» **WHAT THE TASK ASKS**: Nothing but the lines below between the line holding "Task: Click the zoom" and the line holding "Task: Click the Text TX to 30330 podium sign", inclusive, should appear in the answer, each set down exactly.

» **Stored data**:

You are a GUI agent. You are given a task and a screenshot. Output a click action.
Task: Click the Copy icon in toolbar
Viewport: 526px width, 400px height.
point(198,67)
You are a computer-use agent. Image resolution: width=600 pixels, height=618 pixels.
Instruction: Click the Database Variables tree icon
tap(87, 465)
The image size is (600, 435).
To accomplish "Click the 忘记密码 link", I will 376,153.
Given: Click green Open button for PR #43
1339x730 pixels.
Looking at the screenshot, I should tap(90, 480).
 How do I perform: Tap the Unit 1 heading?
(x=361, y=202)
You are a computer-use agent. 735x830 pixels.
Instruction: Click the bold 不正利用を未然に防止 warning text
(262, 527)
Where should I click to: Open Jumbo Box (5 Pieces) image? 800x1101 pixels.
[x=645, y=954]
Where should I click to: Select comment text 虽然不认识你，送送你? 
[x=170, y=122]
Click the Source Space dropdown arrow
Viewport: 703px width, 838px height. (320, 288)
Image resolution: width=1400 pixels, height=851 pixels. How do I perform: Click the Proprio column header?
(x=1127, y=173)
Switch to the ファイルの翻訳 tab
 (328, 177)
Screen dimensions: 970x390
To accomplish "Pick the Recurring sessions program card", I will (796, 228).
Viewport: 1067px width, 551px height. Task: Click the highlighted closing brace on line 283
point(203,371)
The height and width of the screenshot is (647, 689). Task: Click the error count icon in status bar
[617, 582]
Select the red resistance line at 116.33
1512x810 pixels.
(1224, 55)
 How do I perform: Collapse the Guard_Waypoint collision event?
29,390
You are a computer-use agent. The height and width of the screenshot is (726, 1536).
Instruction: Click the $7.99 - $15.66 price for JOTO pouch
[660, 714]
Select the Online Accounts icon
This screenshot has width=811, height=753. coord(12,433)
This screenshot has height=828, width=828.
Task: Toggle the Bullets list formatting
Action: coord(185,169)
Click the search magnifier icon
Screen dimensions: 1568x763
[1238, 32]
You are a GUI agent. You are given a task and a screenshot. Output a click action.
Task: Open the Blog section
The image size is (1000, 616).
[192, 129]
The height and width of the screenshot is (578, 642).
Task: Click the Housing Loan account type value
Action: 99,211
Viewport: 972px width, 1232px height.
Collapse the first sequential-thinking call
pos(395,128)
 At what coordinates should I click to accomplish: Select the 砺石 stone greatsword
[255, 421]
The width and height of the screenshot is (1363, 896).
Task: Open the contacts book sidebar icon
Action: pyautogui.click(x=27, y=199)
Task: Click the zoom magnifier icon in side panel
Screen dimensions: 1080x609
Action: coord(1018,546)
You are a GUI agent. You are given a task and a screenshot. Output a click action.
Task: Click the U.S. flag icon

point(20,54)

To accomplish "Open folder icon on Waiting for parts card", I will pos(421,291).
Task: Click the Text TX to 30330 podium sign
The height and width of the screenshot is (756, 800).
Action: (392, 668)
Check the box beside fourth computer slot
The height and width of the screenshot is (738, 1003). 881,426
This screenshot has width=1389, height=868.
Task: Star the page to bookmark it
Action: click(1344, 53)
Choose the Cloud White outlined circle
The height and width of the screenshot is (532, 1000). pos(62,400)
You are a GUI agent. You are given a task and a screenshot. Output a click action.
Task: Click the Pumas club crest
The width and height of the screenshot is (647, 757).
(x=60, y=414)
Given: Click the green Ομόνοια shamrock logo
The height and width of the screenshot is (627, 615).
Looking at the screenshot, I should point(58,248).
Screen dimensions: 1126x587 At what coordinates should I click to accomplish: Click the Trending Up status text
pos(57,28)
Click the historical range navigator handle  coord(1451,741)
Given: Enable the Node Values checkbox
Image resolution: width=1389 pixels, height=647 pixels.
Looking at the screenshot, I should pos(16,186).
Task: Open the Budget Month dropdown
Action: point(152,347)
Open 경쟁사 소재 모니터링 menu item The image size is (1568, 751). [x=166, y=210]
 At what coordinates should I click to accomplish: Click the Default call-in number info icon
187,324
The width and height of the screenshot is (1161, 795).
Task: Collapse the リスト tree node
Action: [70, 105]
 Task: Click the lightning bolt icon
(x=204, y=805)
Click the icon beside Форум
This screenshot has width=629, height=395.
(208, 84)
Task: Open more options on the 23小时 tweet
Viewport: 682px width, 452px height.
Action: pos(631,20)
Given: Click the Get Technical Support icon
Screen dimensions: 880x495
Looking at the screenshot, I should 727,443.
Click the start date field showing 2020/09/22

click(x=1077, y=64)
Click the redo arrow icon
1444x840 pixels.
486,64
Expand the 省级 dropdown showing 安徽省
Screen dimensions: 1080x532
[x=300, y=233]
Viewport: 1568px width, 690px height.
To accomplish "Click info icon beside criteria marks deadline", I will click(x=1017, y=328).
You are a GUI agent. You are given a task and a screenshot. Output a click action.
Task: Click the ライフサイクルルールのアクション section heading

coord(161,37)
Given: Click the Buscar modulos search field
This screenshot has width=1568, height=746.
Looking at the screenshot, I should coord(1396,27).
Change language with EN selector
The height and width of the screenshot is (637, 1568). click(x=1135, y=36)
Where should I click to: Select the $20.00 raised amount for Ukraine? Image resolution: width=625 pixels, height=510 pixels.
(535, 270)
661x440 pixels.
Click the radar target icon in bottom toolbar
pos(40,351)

» **EXERCISE SOLUTION**:
Task: Click the zoom magnifier icon in side panel
Screen dimensions: 1080x609
Action: coord(1018,546)
You are a GUI agent. You are given a task and a screenshot. Output a click action.
Task: Click the U.S. flag icon

point(20,54)

To accomplish "Open folder icon on Waiting for parts card", I will pos(421,291).
Task: Click the Text TX to 30330 podium sign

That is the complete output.